The cups used in cupping therapy may be made of:

  • Glass
  • Bamboo
  • Earthenware
  • Silicone

How old is cupping therapy?

Cupping therapy might be trendy now, but it’s not new. It dates back to ancient Egyptian, Chinese, and Middle Eastern cultures. One of the oldest medical textbooks in the world, the Ebers Papyrus, describes how the ancient Egyptians used cupping therapy in 1,550 B.C.

How is cupping therapy done?

During cupping therapy, your therapist will put a flammable substance such as alcohol, herbs, or paper in a cup and set it on fire. As the fire goes out, he puts the cup upside down on your skin. As the air inside the cup cools, it creates a vacuum. This causes your skin to rise and redden as your blood vessels expand. The cup is generally left in place for up to 3 minutes. Another version of cupping uses a rubber pump instead of fire to create the vacuum inside the cup.

How many cups do you use in cupping therapy?

You might get 3-5 cups in your first session. Or you might just try one to see how it goes.

What are the side effects of cupping therapy?

Cupping is fairly safe, as long as you go to a trained health professional.
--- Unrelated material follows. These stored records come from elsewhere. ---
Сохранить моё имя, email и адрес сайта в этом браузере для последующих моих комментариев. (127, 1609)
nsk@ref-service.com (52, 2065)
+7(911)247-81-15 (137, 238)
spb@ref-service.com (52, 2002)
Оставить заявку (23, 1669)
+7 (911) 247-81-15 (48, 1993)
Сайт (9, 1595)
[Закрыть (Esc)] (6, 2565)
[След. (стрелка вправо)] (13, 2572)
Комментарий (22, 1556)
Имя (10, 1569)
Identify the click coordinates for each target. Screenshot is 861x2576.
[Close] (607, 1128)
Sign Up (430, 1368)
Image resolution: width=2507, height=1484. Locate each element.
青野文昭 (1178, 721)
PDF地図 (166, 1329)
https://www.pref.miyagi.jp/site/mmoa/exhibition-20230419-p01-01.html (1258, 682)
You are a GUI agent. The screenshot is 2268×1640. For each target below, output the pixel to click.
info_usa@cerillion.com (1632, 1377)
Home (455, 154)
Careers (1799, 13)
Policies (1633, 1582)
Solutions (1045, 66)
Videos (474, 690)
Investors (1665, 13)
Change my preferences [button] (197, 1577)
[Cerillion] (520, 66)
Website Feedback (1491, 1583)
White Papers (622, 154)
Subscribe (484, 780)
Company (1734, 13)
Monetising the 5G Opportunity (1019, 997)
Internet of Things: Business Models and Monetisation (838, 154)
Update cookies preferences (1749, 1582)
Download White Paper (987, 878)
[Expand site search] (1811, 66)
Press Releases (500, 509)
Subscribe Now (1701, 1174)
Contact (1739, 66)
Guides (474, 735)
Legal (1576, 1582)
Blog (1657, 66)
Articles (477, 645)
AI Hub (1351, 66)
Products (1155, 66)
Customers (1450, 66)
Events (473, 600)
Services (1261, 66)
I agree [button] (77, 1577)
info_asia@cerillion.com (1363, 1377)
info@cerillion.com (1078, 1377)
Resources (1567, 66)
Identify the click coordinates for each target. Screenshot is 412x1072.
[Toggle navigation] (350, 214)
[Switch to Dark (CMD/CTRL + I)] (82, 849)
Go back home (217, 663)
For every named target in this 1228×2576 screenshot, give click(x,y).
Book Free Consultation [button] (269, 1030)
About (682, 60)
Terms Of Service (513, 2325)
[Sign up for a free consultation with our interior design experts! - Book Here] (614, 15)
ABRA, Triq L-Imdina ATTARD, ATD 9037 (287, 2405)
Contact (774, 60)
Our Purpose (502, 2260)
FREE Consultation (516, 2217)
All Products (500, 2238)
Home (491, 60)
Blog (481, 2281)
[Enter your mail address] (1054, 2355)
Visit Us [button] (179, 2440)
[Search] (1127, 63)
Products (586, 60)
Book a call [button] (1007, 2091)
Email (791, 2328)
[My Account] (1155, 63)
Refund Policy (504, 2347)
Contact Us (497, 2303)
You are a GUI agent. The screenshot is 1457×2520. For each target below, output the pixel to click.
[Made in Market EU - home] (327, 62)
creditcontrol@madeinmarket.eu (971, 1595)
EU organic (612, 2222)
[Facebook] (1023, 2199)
But you could have these side effects in the area where the cups touch your skin:

  • Mild discomfort
  • Burns
  • Bruises
  • Skin infection

What should you ask your doctor before cupping therapy?

Talk with your doctor before you start cupping or any other type of alternative or complementary medicine. And talk extensively with your cupping therapist, too, before you try it. Ask:

  • What conditions do they use cupping for?
  • What is your training?
  • What is your experience in using it?
  • Am I already getting the standard treatments for my condition?
  • Are there reasons I should not get cupping?